How can the refusal to deduct debt interest be prevented?
One possible solution could be to transfer the co-ownership share in the property to the descendant in return for payment. The BFH confirms that a debt interest deduction would be possible in the event of a sale of the financed property in return for payment. In such a case, there would be a realization of the source of income, which can typically also be attributed to the generation of income. According to established case law of the Federal Fiscal Court (BFH v. 20.6.2012 – IX R 67/12, BStBl. II 2013 275), the original causal connection for generating income remains even if the proceeds from the sale are not sufficient to repay the loan in full. Therefore, a (possibly proportional) assumption of the liabilities by the recipient of the gift could ensure that the recipient is also burdened with the costs as the person generating the income from renting and leasing. However, the assumption of the financing results in the recipient of the gift acquiring the property for consideration or partial consideration. It is important to note that the ten-year retention period for properties held as private assets (Section 23 EStG) must already have expired so that the sale itself is not taxable as a private sale. Alternatively, consideration could be given to reserving a usufruct for the donor – at least for the duration of the external financing – so that income-related expenses can be deducted from rental and leasing income (Section 21 EStG).

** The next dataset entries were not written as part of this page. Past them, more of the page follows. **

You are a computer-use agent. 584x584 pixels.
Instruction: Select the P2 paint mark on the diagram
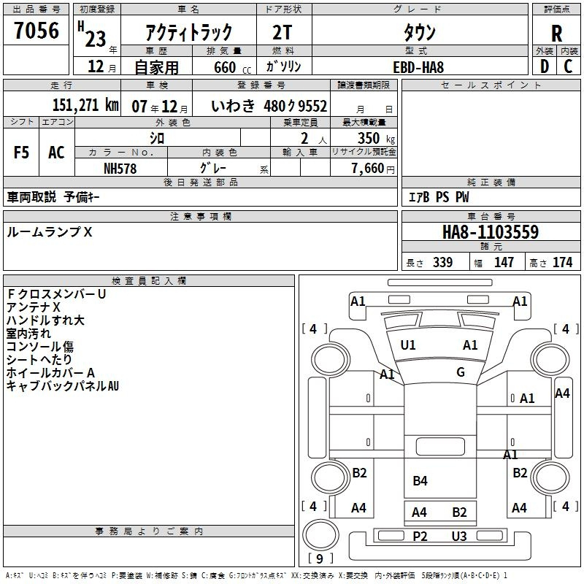(x=420, y=537)
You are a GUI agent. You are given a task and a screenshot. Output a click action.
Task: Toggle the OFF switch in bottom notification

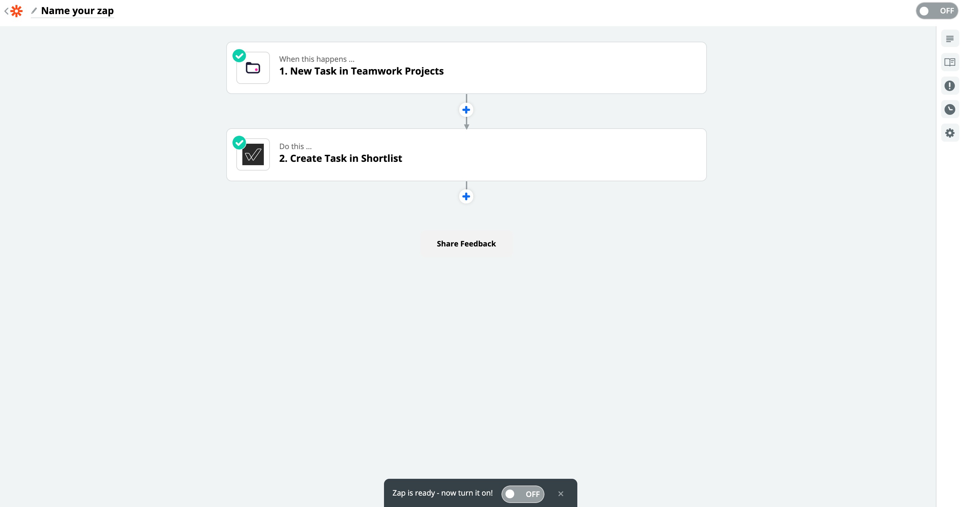pyautogui.click(x=522, y=494)
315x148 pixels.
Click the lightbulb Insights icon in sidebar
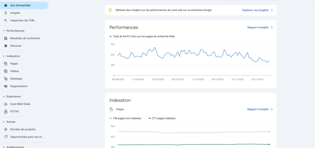point(6,13)
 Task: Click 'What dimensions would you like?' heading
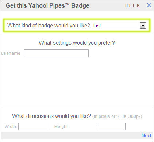click(51, 116)
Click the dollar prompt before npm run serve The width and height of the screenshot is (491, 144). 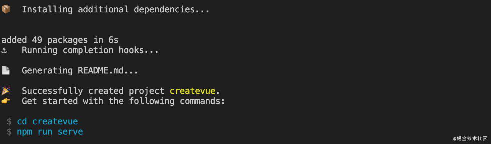tap(9, 132)
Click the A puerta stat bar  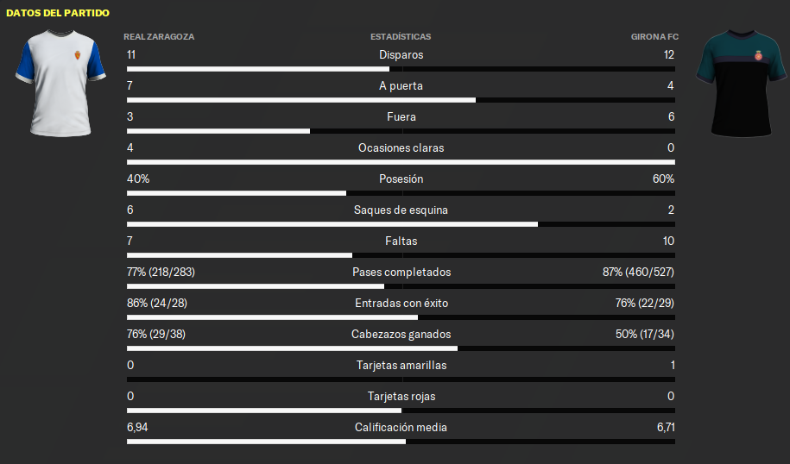click(401, 100)
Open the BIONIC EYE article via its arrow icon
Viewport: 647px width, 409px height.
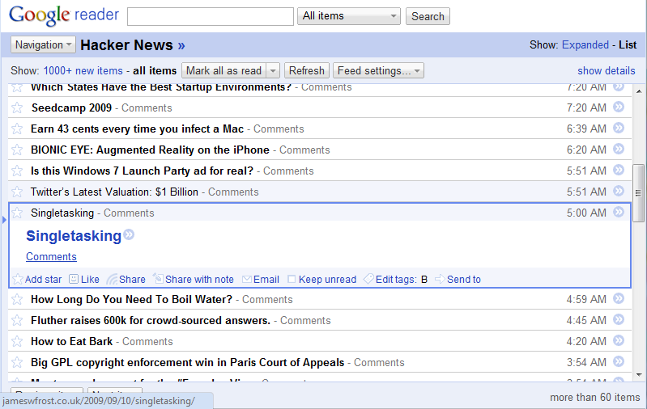point(619,150)
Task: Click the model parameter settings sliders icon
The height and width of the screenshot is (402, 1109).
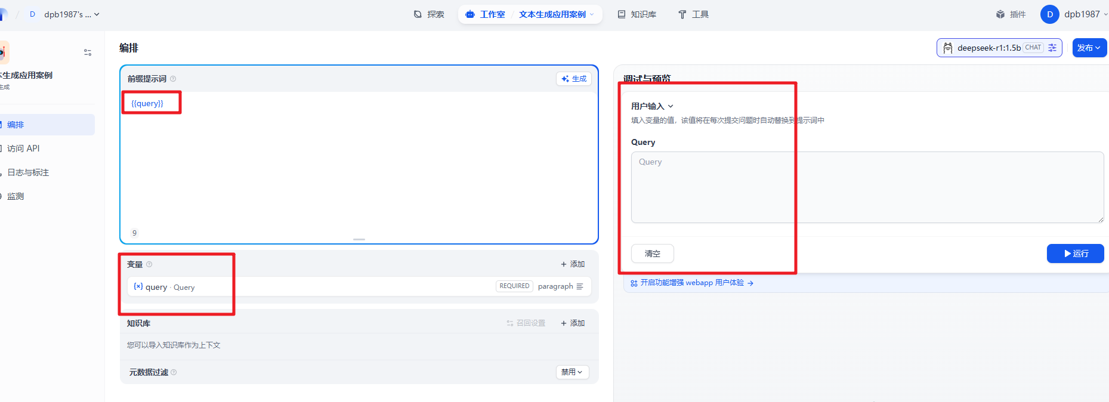Action: coord(1052,48)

Similar problem: Externally financed real estate in an asset-managing partnership
Even if the next generation participates in their parents’ real estate via an asset-managing partnership, externally financed real estate can have unintended income tax consequences.

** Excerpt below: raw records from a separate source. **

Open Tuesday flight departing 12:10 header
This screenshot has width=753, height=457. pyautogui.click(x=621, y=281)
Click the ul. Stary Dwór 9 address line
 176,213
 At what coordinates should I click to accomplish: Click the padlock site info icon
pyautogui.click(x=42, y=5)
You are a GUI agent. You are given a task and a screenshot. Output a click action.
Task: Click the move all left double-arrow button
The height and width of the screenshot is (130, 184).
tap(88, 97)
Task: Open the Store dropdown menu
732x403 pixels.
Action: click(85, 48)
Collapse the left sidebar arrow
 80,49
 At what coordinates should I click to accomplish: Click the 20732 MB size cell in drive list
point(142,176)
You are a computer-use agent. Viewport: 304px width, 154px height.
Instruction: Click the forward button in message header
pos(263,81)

If a parent establishes an asset management partnership with their offspring and contributes a rented property that is financed by a bank loan retained by the parent, the parent’s debt interest deduction is also only permitted in the amount of their participation quota. If the loan is taken over by the partnership, this may result in a private sale within the meaning of Section 23 EStG if the ten-year period for the real estate has not yet expired.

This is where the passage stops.